▶ EXERCISE
Write the next part of the description of the Scrapefruit web scraping application, starting after its last line.

▶ SUPPLIED PASSAGE
= Beginning of Section =

Scrapefruit

A Python web application for web scraping with a visual interface. Combines a pywebview GUI with a Flask backend, using Playwright for browser automation with stealth capabilities to bypass anti-bot detection.

Features

Visual interface: Desktop GUI powered by pywebview
Cascade scraping: Multi-method fallback system (HTTP → Playwright → Puppeteer → Agent-browser → Browser-use)
Anti-bot bypass: Playwright-stealth integration for handling Cloudflare, CAPTCHAs, and rate limiting
Smart detection: Automatic poison pill detection (paywalls, rate limiting, anti-bot patterns, dead links)

= End of Section =

▶ MATERIAL SUPPLIED
= Beginning of Section =

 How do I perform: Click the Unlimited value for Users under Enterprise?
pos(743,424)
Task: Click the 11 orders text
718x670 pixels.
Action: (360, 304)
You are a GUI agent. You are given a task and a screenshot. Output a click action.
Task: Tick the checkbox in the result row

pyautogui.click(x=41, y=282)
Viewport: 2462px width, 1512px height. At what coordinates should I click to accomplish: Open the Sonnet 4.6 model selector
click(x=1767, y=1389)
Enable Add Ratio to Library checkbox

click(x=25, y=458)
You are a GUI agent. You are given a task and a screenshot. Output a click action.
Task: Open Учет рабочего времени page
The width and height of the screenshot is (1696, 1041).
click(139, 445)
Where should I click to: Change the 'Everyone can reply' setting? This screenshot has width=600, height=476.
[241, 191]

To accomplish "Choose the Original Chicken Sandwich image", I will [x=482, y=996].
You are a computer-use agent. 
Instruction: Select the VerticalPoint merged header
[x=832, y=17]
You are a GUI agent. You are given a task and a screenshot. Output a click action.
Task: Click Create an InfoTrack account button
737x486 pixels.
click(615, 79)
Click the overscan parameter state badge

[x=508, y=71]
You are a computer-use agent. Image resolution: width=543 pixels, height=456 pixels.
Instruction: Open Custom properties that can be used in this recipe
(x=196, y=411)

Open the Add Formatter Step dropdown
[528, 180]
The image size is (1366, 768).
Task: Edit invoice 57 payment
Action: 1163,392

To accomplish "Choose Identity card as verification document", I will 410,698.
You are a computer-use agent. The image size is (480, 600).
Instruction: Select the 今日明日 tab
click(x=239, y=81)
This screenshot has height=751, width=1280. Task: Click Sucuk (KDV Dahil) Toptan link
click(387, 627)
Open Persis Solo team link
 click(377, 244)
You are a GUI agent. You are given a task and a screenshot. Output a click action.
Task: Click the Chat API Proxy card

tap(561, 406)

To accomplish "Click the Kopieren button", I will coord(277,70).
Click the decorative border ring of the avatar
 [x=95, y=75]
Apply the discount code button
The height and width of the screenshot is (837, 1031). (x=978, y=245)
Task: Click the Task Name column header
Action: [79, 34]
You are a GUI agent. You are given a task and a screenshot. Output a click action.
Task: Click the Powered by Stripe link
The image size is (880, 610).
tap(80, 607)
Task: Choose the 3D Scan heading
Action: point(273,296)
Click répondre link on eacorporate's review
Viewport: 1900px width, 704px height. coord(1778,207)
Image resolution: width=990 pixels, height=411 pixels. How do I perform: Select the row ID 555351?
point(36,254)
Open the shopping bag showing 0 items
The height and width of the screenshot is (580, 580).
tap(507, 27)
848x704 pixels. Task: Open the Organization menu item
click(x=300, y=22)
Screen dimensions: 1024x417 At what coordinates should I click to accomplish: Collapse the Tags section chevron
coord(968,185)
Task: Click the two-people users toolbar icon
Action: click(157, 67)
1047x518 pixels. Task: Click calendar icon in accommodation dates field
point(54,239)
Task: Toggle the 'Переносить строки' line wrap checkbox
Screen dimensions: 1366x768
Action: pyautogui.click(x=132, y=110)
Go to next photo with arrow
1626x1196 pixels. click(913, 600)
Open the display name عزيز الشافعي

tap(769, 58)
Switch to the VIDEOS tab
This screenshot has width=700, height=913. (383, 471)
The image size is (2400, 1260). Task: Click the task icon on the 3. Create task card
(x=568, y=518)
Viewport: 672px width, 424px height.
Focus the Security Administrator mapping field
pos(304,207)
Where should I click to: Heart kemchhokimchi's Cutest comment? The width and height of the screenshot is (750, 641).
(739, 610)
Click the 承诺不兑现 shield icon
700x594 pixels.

= End of Section =

▶ RESULT
Data extraction: CSS selectors, XPath expressions, and vision-based OCR fallback
Export options: SQLite database and Google Sheets integration
AI-driven scraping: Optional browser-use integration for LLM-controlled browser automation
Video transcription: Extract and transcribe videos from YouTube, Twitter/X, TikTok, and 1000+ platforms
Local LLM integration: Free local inference via Ollama for summarization, entity extraction, and classification

Tech stack

GUI: pywebview
Backend: Flask + Flask-SocketIO
Scraping: Playwright, requests, pyppeteer, browser-use (optional)
Extraction: BeautifulSoup, lxml, Tesseract OCR (optional)
Database: SQLite via SQLAlchemy
Export: Google Sheets (gspread)
Video: yt-dlp + faster-whisper for transcription
LLM: Ollama (local) with OpenAI/Anthropic fallback

Quick start

1. Clone and setup

git clone https://github.com/jamditis/scrapefruit.git
cd scrapefruit

# Create virtual environment
python -m venv venv

# Activate (Linux/Mac)
source venv/bin/activate

# Activate (Windows)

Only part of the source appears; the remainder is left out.